## Work instruction
All lines in the data below carrying the string "This" are to be located and copied.

::::::::

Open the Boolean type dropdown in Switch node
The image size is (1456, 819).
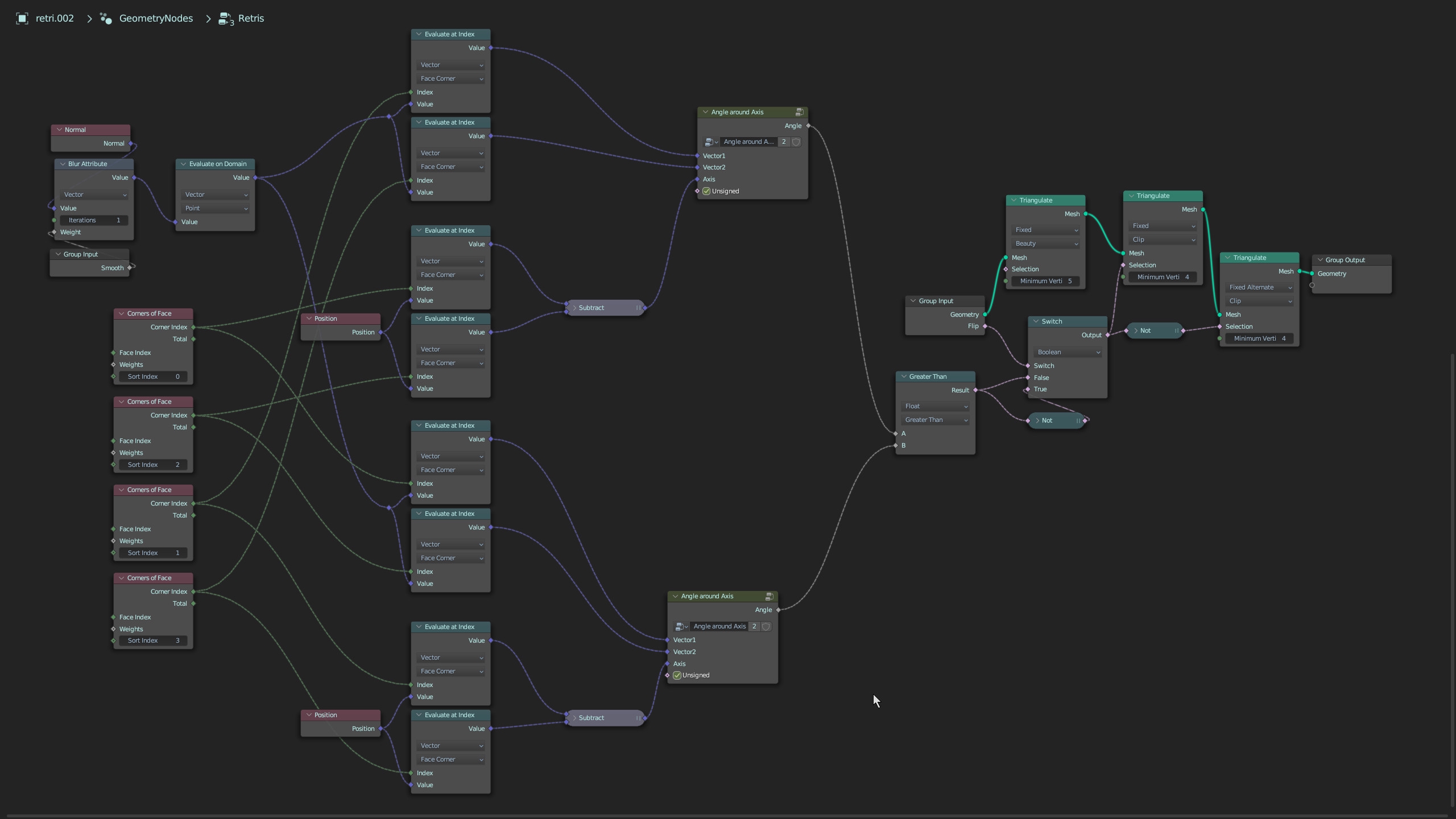(x=1068, y=352)
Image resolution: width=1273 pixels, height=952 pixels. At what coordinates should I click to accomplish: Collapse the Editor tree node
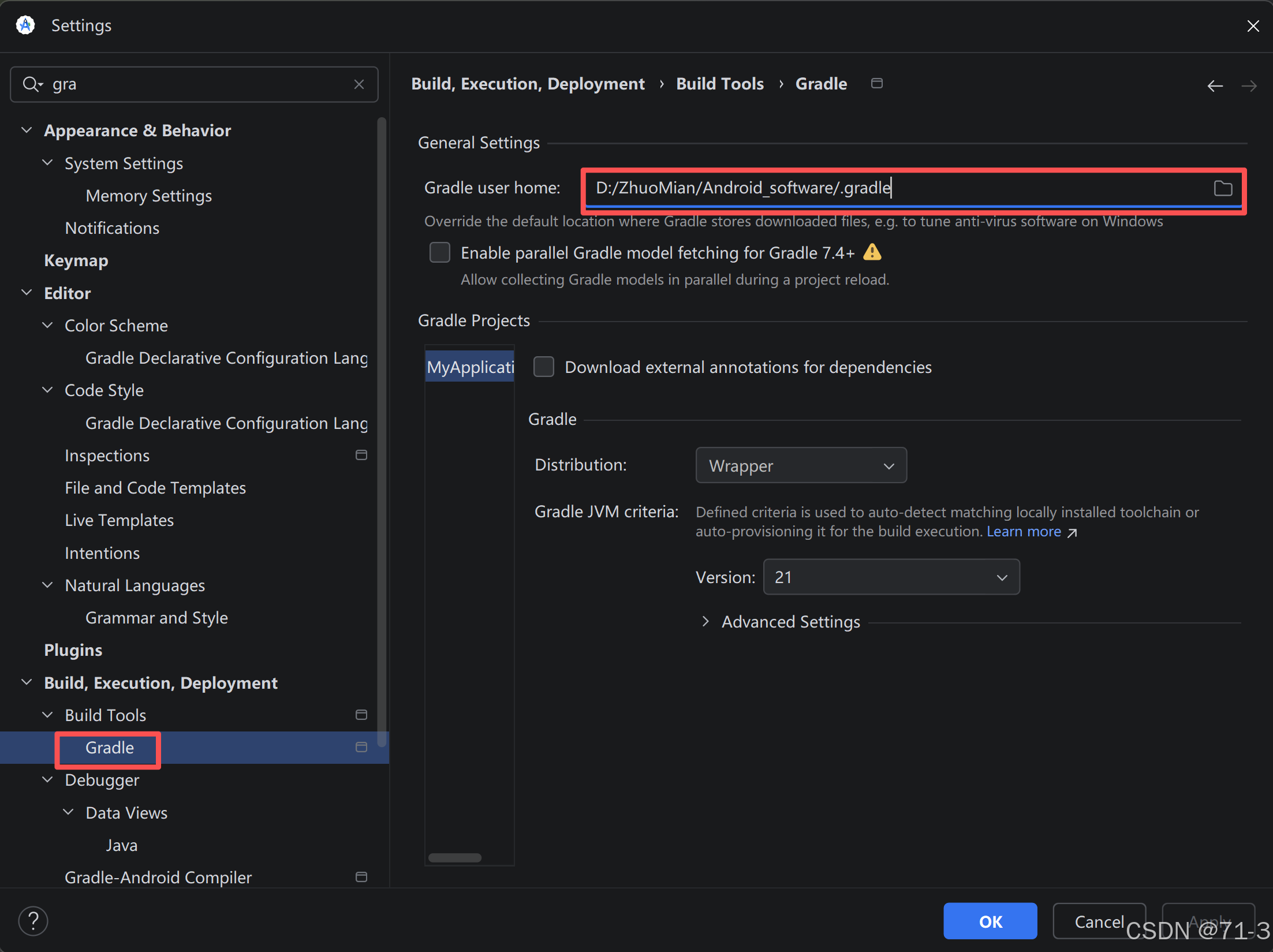coord(27,293)
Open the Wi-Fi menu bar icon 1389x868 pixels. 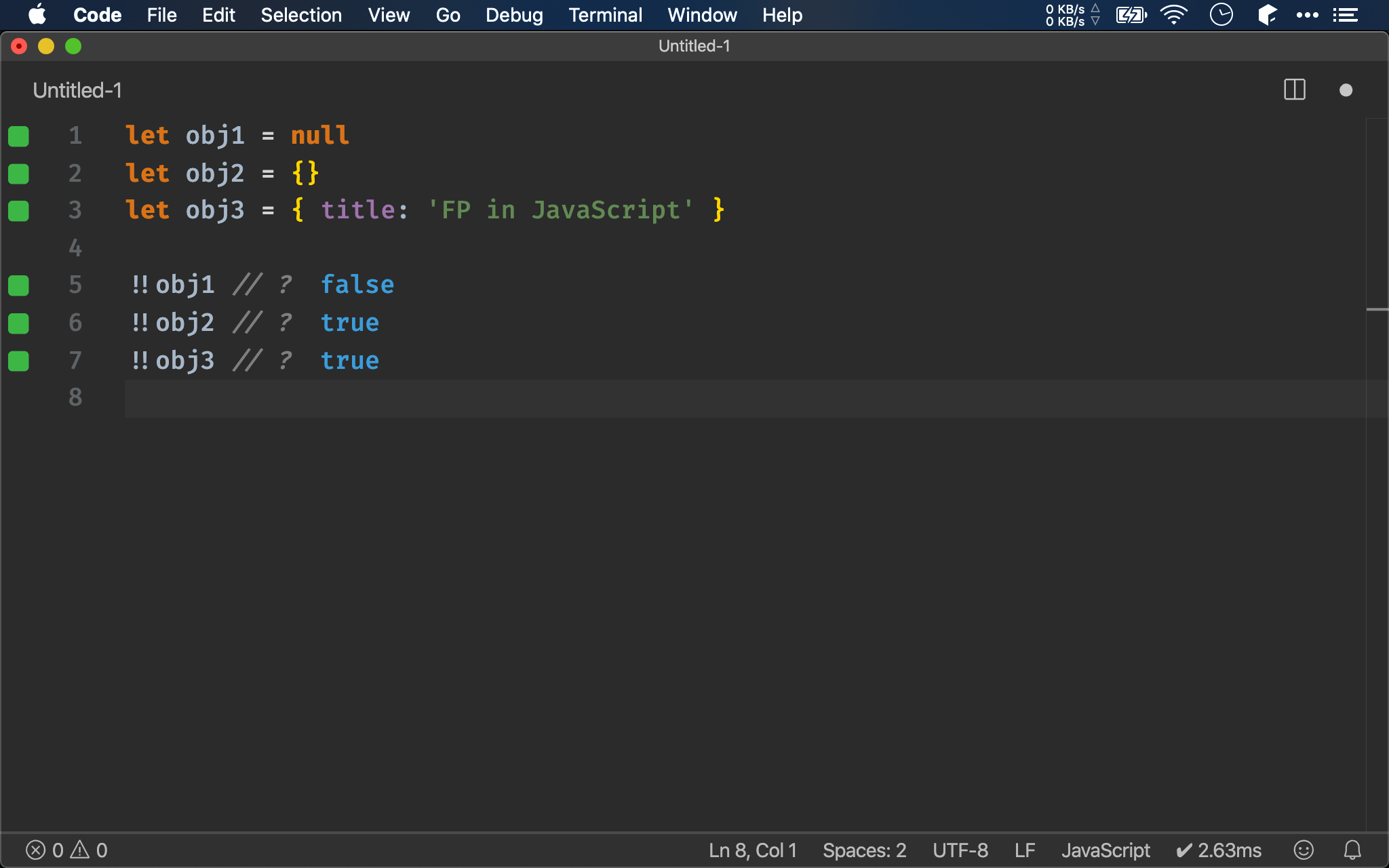pyautogui.click(x=1173, y=15)
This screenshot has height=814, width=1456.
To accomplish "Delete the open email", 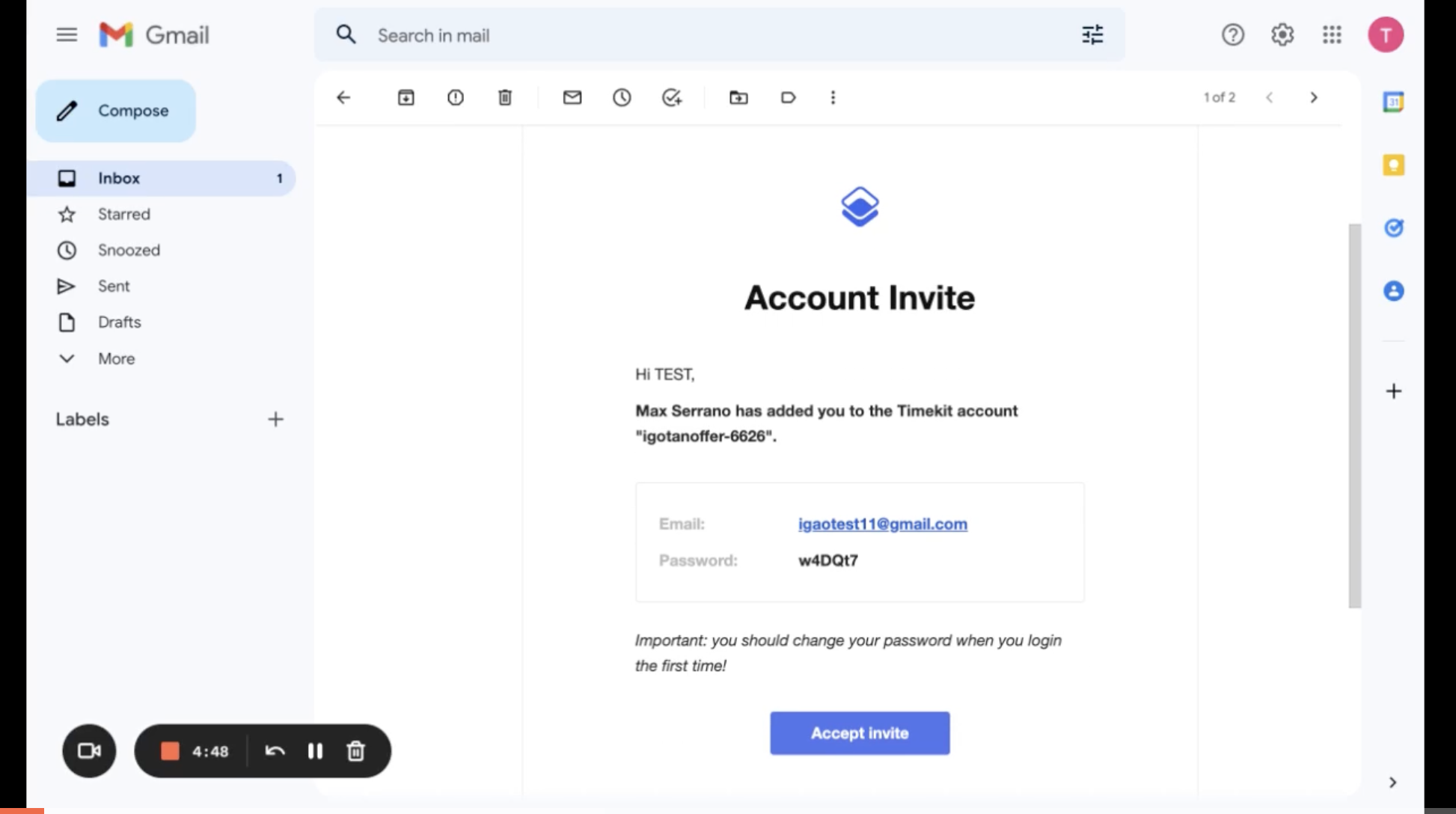I will (x=505, y=97).
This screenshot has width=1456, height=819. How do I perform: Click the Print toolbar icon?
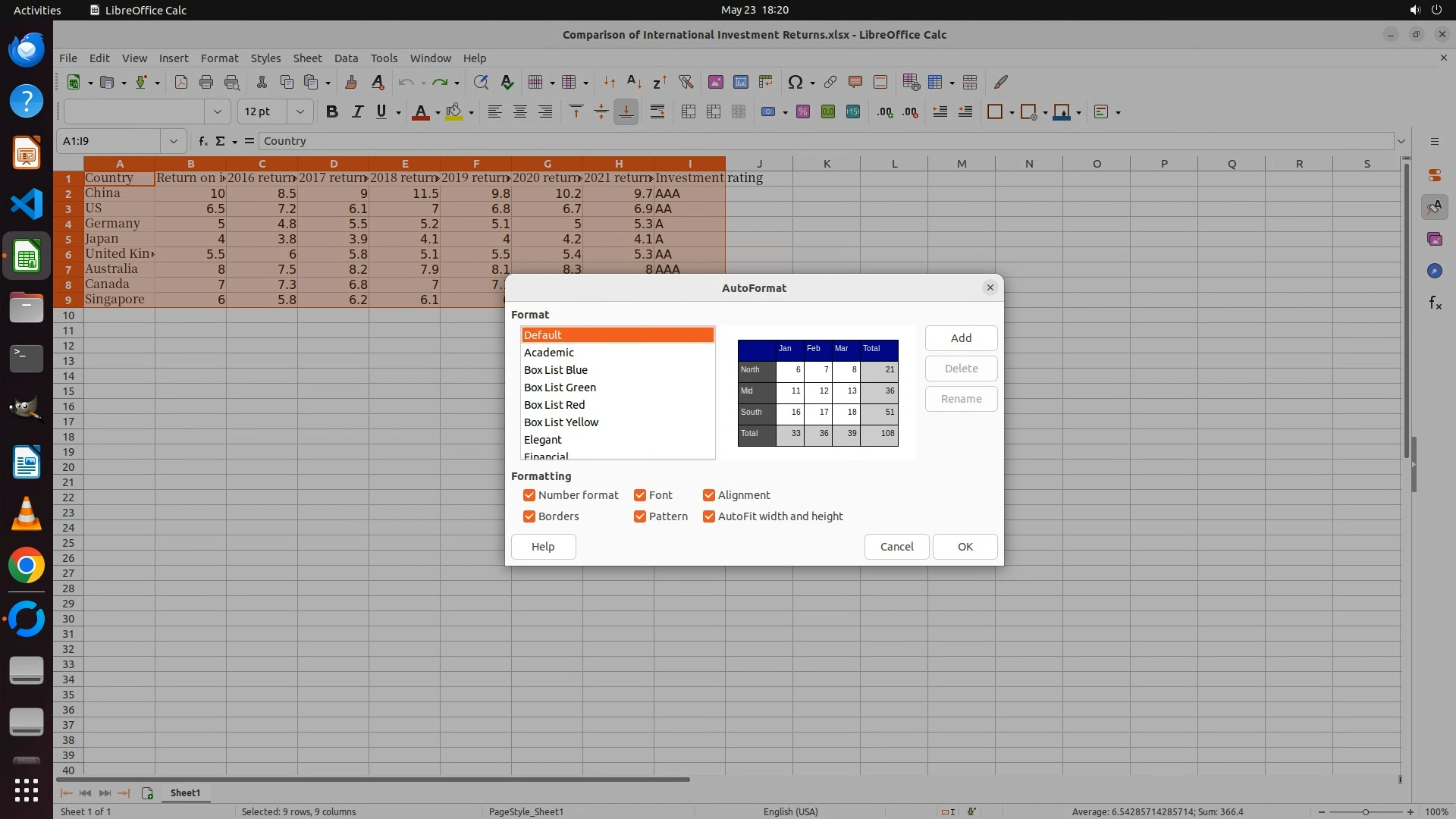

::::::::

## Solution
This screenshot has height=814, width=1456.
This screenshot has width=1456, height=819. How do I perform: Click the Print toolbar icon?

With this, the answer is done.